After his press conference with Mexican president Jorge Peña Nieto yesterday, I thought President Obama had blown his trip to Mexico. The coverage we watched on CNN was horrible: Gloria Borges whose name to me has an unpleasant onomatopoaeic sound to it and Wolf Blitzer blathered over everything Peña Nieto said. One would have thought that there would have been a simultaneous translation of the Mexican president's comments instead. When it was Obama's turn, the first question was of all things about Syria, and then when he finally got to Mexico, the President wandered around in a thicket of cliches which seemed to show he didn't even know he was in Mexico. Of course he dwelled on themes of security first, whereas Peña Nieto did so last. And his suit was too small. Borges and Blitzer should have blathered over what Obama said.
Today, the president seemed to redeem himself somewhat with a speech at the magnificent National Museum of Anthropology and History in Mexico City. At times, the Mexican audience, made up of oustanding students, government officials and academics and analysts including Denise Dresser and Jorge Castañeda and Arlos Heredia, even reacted with enthusiasm at times. He talked of "better bilateral collaboration" (and here you have to forgive me because I'm translating from Spanish back to English. We got the speech on CNN en español. It was not available on CNN in the US) and stressed themes of joint partership, trying hard to move from traditional US arrogance. He said he had come to Mexico because "[t]his is the time to put aside old ways of thinking, to recognize new realities, including the impressive progress of Mexico today." He acknowledged that the US shared responsibility for the problems with crime, incuding for the arms traffic and drug use.
He talked of the undeniable need to combat climate change with the use of clean energies and emphasized Mexico´s leaderhip in this area and the aid it has given other countries for establishing greener economies.
He also said he would see an exchange of 100000 students from Latin America and Mexico with US students.
He talked of the fact that he would not be president without the support of Hispanic immigrants and went on to describe the enrichment of the US by Mexican immigrants, which he had experienced in his home town of Chicago.

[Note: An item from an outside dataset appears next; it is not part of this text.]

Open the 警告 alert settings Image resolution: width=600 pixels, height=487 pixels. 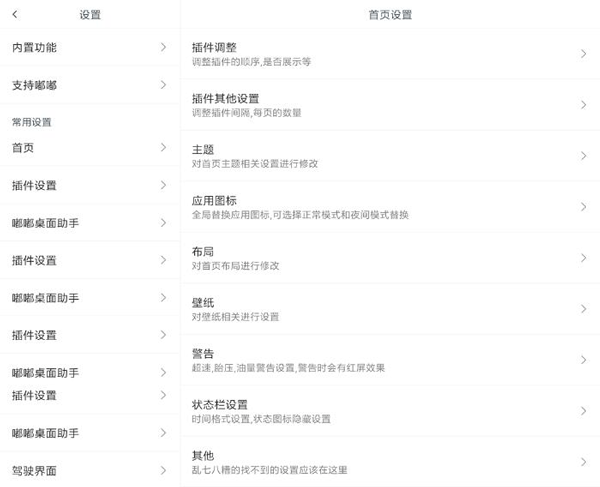(x=203, y=354)
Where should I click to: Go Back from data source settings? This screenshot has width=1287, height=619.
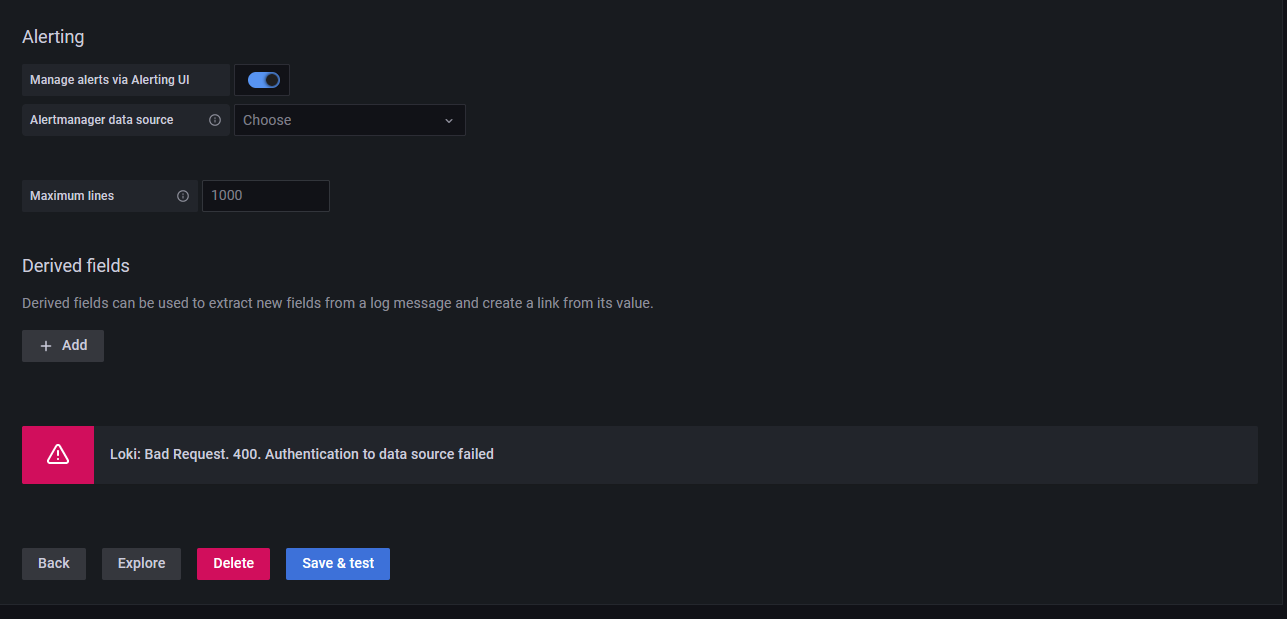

It's all very tricky, this. There is a fine line between Mexico (and the US for that matter) being able to move ahead in a way that truly enhances Mexican (and US) lives and that veers from enviromental destruction and finding itself drawn further into the dark morass of globalization. Thereare also continuing and profound problems of massive un- and underemployment and great poverty and hunger and ill-health and community crumbling and whether these issues will end up undermining everything.